Even by the standards of the past, the last 12 months has been a remarkable year for the stock market. It is not just that we have seen a classic bubble in one sector of the market, followed by the inevitable bust of dot.com dreams (can it only be a matter of a few months since the online auction house QXL was valued at £3bn?).

Even by the standards of the past, the last 12 months has been a remarkable year for the stock market. It is not just that we have seen a classic bubble in one sector of the market, followed by the inevitable bust of dot.com dreams (can it only be a matter of a few months since the online auction house QXL was valued at £3bn?).

Just as striking has been the speed with which different sectors of the market have swung in and out of favour, a trend which has resulted not only in a record turnover of stocks within the FTSE 100 index, as newcomers have supplanted old established names, but also in a high level of volatility.

This has been bewildering for many investors, but also hugely difficult for fund managers, most of whom are condemned to be judged by their short-term performance, and who have had to learn to live with high levels of market faddism, and a breakdown in many of the old constants that once guided their actions.

At first sight at least, this has been a year when active management has finally come good, after several years of being pounded into the ground by the dull advance of index-tracking funds. The extreme and volatile market conditions of the past year are ones in which you would expect some active managers to do a lot better than the average, and that by and large is what has happened.

The latest survey of UK growth funds by Standard & Poor's Fund Research, which covers the year to 1 August this year, underlines the extent of this recovery.
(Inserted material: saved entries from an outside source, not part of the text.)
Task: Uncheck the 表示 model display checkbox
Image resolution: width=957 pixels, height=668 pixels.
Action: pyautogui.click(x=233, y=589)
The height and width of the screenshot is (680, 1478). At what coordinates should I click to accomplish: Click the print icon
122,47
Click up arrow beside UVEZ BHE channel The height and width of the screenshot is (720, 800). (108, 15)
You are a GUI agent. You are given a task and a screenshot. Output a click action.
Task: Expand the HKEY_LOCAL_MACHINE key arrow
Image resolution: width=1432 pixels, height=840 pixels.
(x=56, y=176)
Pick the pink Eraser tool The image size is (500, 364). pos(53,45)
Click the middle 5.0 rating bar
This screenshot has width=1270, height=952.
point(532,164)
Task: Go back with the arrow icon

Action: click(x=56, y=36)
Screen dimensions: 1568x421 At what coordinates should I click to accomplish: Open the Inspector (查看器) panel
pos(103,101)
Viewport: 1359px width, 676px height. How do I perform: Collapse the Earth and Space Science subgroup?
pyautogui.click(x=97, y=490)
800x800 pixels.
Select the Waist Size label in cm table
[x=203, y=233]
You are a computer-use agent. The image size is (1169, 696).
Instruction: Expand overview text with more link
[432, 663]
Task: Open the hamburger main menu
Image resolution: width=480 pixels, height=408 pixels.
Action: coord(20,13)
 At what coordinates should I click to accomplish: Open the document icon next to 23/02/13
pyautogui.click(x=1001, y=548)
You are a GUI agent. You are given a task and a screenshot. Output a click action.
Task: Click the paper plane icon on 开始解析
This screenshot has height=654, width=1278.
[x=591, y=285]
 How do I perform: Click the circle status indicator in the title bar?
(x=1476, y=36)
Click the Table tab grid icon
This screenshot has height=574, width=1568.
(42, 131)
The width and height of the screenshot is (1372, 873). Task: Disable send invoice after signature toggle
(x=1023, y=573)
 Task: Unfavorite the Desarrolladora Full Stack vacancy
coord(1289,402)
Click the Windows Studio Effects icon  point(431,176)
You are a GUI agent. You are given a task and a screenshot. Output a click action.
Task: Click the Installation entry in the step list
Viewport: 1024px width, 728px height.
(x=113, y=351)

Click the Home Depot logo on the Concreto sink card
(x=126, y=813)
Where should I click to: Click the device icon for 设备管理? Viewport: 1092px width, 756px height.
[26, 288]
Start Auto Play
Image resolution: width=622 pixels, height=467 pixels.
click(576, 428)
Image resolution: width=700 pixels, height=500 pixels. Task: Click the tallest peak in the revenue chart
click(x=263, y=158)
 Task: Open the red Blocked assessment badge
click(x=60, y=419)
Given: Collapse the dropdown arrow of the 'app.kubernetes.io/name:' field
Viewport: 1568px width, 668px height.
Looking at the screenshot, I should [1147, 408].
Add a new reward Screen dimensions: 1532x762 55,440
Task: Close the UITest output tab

It shows that the average UK growth fund has outperformed the FTSE All-Share index by a significant margin for the first time in five years. The average fund has returned 11.1 per cent against the All-Share's 7.6 per cent. These figures are on a bid-to-bid basis and, because of costs, somewhat overstate the advantage of the funds. But even so there is a real and undeniable disparity in returns. As the graph shows, a fund in the top 10 per cent of funds in its universe, measured by returns, has beaten the market by a factor of over three to one in this period.

This is even more marked if you look at the performance of smaller companies, which is where a lot of the action was during the market boom between October 1999 and March this year, when the technology bandwagon finally ran out of steam. The average small companies fund returned 46.2 per cent in Fund Research's 12-month survey period, the best result for many, many years.

The importance of this small companies effect is illustrated by the fact that more than 90 per cent of specialist small companies funds outperformed the All-Share index during this 12-month period (whereas, true to form, even in this generally good year, barely half the mainstream UK growth-sector funds managed to beat the index).

It has been a period when small really has been beautiful, bearing out the predictions of such wise old heads as Anthony Bolton of Fidelity, who pointed out 18 months ago that the disparity in valuations between small- and large-cap stocks was as wide as at any time he could remember in a career dating back nearly 30 years.

A different way of saying the same thing is to look back at the equivalent survey a year ago, at which point the average specialist small companies fund was trailing the market by a big margin over both three and five years (99.8 per cent against 142.5 per cent, and 48.1 per cent against 84.5 per cent respectively) - a fact worth bearing in mind when you face the inevitable barrage of advertisements over the next few months promoting the merits of small company growth funds. In fact, most of the best performing funds during the past year were languishing right at the bottom of the league tables barely 12 months before, which suggests that the majority of investors never thought of buying them, and hence have missed out on the fun.

The fund managers who are now sitting at the top of the historic performance tables are those who were most successful at catching and riding the technology, media and telecoms wave when it first picked up in earnest last autumn - but who also had the wit and nerve to bank some of their profits before the whole thing started to implode. By definition, anyone who jumped on the TMT bandwagon and kept on buying stocks at what, both historically and in retrospect appeared to be silly prices, was playing the "momentum" game - buying the shares because they expected them to go up as other investors bought them, not because of any belief in the value of the shares themselves.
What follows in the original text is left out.